Metro Roundup: Cathy Gilmore ran the Virginia Samford Theater 2 decades

Like other arts organizations, the Virginia Samford Theater in Birmingham’s Highland Park has been forced to deal with the COVID-19 pandemic from March 2020.

The theater was finally able to present part of the 2020-21 season live while complying with a wide range of safety precautions.

But now theater staff are upbeat and have a full list of productions slated for their 2021-22 season.

“Our staff worked continuously during downtime and kept us coming back with our usual Broadway quality entertainment,” said Marketing Director Ben Burford.

And the president of the theater, Cathy Gilmore, is excited about the new season, in part because of the reactions expected from her regulars.

“I’m excited because it turns our audience on,” she said. “We try to choose shows that we think have broad appeal. “

Gilmore and his team seemed to have chosen well over the past two decades, as the theater has grown into one of the metro area’s most popular theaters.

A Birmingham native and longtime arts administrator, Gilmore is also a longtime Mountain Brook resident.

Gilmore also seems to enjoy his job as the head of the Virginia Samford Theater and has no plans to leave.

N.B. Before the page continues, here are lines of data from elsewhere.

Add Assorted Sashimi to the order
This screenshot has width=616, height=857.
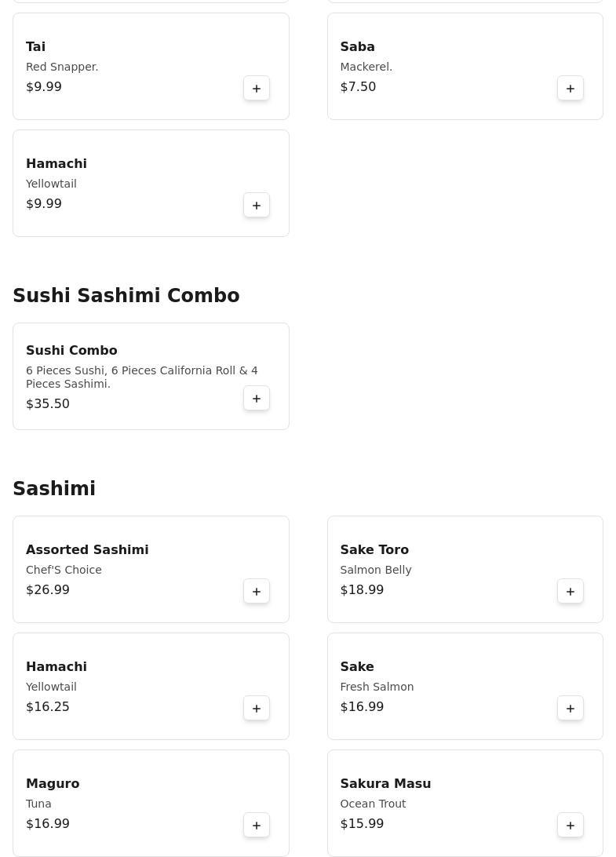pyautogui.click(x=257, y=592)
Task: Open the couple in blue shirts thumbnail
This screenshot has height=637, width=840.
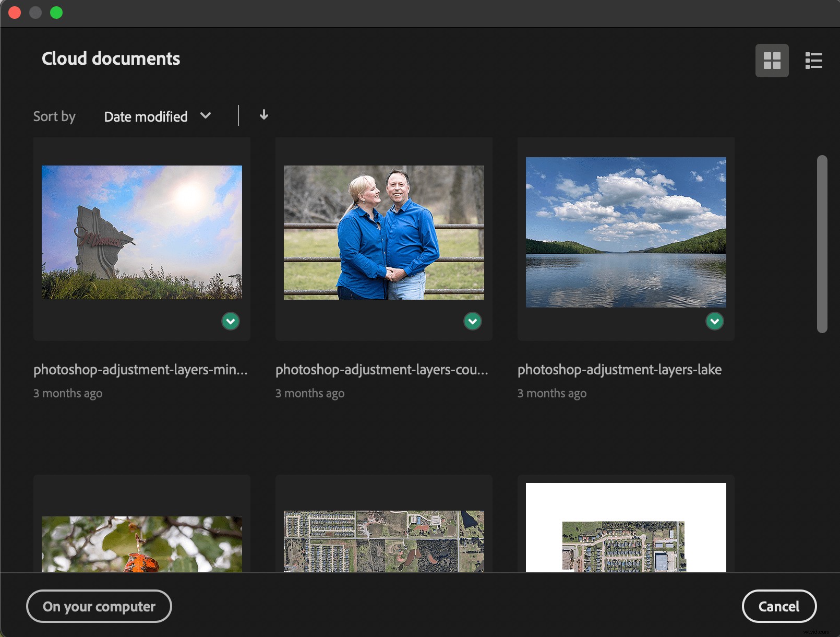Action: click(x=384, y=232)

“It has been so gratifying to see over the years that we are still here,” she said. ” We continue. It’s funny. It’s a challenge. I wouldn’t do anything else.

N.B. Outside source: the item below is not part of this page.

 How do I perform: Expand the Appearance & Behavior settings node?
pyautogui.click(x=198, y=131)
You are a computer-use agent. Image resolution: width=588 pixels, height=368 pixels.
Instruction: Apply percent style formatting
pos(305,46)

Gilmore recently spoke about the new theatrical season; his love for high quality live theater; the importance of running the non-profit organization like a business in order to maintain financial viability; the way the theater offers paid concerts to local theater professionals; and how the theater’s youth program helps introduce young people to the joys of theater and, she hopes, retain patrons in the future.

The next stop for the 2021-22 season is “The 25th Annual Putnam County Spelling Bee,” an original musical that won the Tony and Drama Desk Awards. The show is scheduled to run October 14-24.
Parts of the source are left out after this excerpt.